* Stated task:
Please copy out each of the records below word for word, leaving out the pictures.

* Stored data:
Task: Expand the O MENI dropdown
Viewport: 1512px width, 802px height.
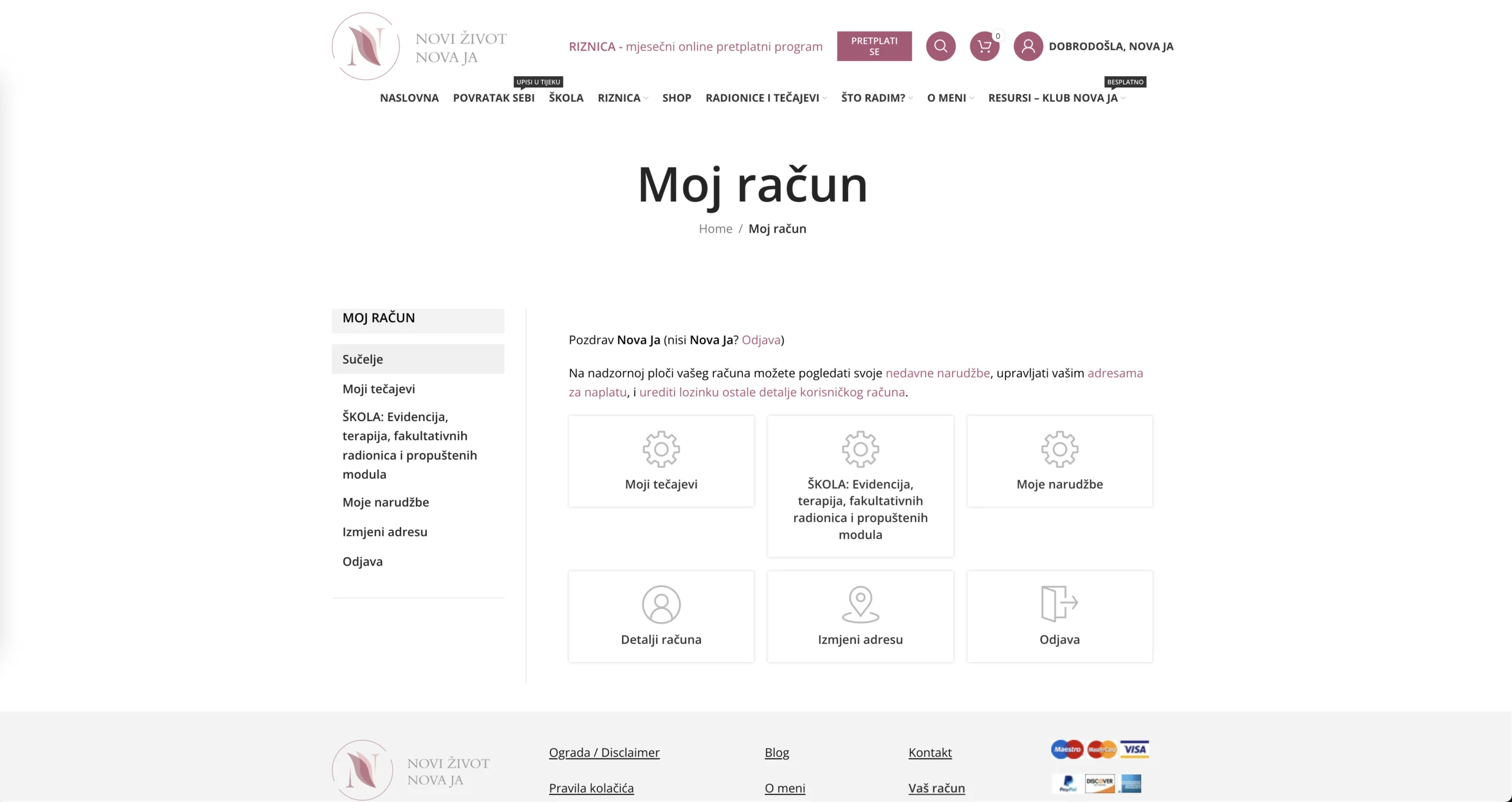Action: point(947,98)
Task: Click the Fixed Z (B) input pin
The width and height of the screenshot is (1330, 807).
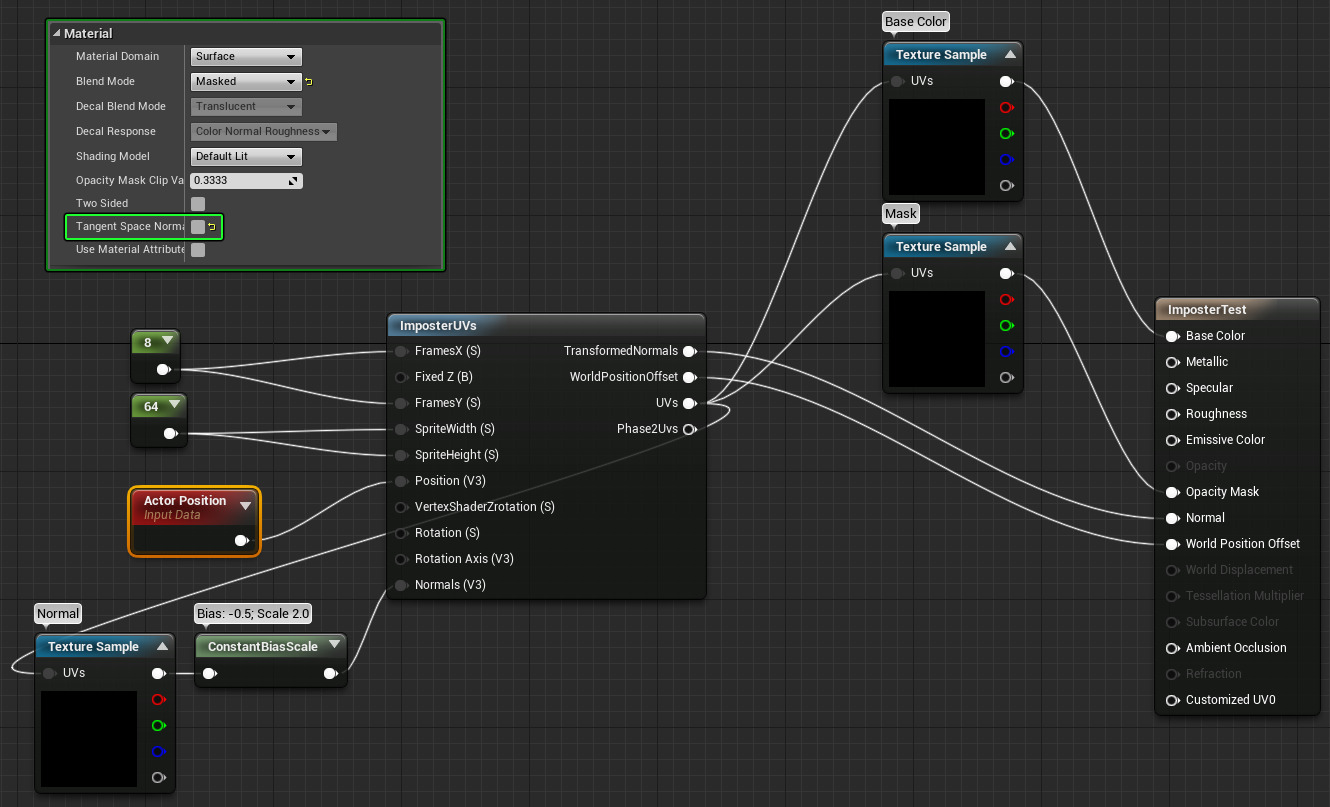Action: click(x=401, y=377)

* Answer below:
Task: Expand the O MENI dropdown
Viewport: 1512px width, 802px height.
Action: point(947,98)
Task: Click the Fixed Z (B) input pin
The width and height of the screenshot is (1330, 807).
Action: click(x=401, y=377)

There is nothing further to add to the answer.